2. A new language can be introduced in the system by allowing to input individual phonemes used in that language and corresponding script / alphabet in a new database
3. The end user system should create a virtual keyboard with the user selected language keys
4. The system should provide an online server based database of speech versus related text that the end user system can query and display
5. The end used system receives speech from the mic and send to the database for correspondence
6. The server when receiving voice speech as above parses it into phonemes and words, the reconstitutes the corresponding text
7. The system is able to auto-feed the database with new words detected in the input speech and let the user confirms.
8. The sever send back the built text to the end user system
9. The end user system creates text file or append the new text to an existing text file with all necessary settings to be read in the selected language
10. The system should be able to keep different database for each language
11. The system can detect a new word or phoneme from a speech and be able to add it to the existing database of the language.
12. The system should have a maximum sensitivity to be able to distinguish even the most closest phonemes, both on the server and the end user component
13. The system should be able to create a text file from an input speech and let the user send online via social networks (Facebook, Whatsapp, etc..) with an option (a link or a button) to the other users to run the spoken version of the text
14. The system should be able to read a text and translate it into voiced speech using the reverse way of the speech listening.
15. The system should be able to allow the user to email, text, Whatsapp, Facebook etc.. using his language’s script
• Non-functional requirements
1. The system should be able to be run from a website with all required interfaces
2. The system should provide implementation of online payment and adequate security to grant access to its services
3. The system should be able to brook its service on cell phone an internet networks.
4. The system should enable the user to install all the required component of the software (language, alphabet, microphone/speaker settings, etc..) from a single point, with minimum configuration
• Other requirements
1. The system designer should present a well detailed technique of voiced phoneme and words detection and measure taking into account all the complexity and subtleties of the subject. This may include working with a specialist in this matter
2. Development should include use of the most versatile and most efficient tools for all or most platforms
3. All the above requirements are to be refined and well structured to fit in adequate modules and ready to implemented
4. Let use set the milestones together as the discussion is going on
Milestones of this work:
1. Comprehensive description of the system requirements and user requirements of the software to design.
2. An overall view of the system, with all the components, comprehensive modules covering all the functionalities, interrelationship and tier structure, etc..
3. Provision of different implementation options including development tools and rules, along with strengths and weaknesses for each. Description of one chosen option and presentation of strengths and weaknesses.

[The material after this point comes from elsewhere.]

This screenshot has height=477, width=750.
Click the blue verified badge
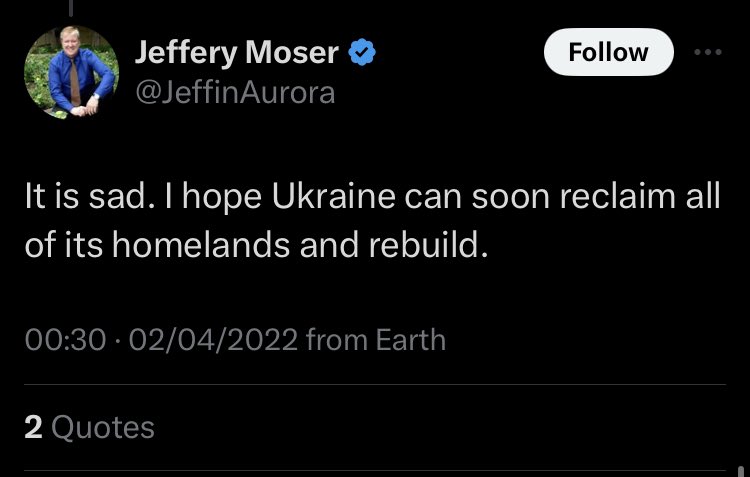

4. Prototype of a module to record phonemes and a main module with possibility to invoke the other functions, including the phoneme recording module
5. Detailed technical design of each function to be covered. Including implementation method and tools, development techniques, time and effort to invest for development, description of efforts required to overcome technical issues and tools strength and shortcomings, any other aspect the needed to help an easy implementation. From this work a technician can only go ahead implementing codes with no further burden.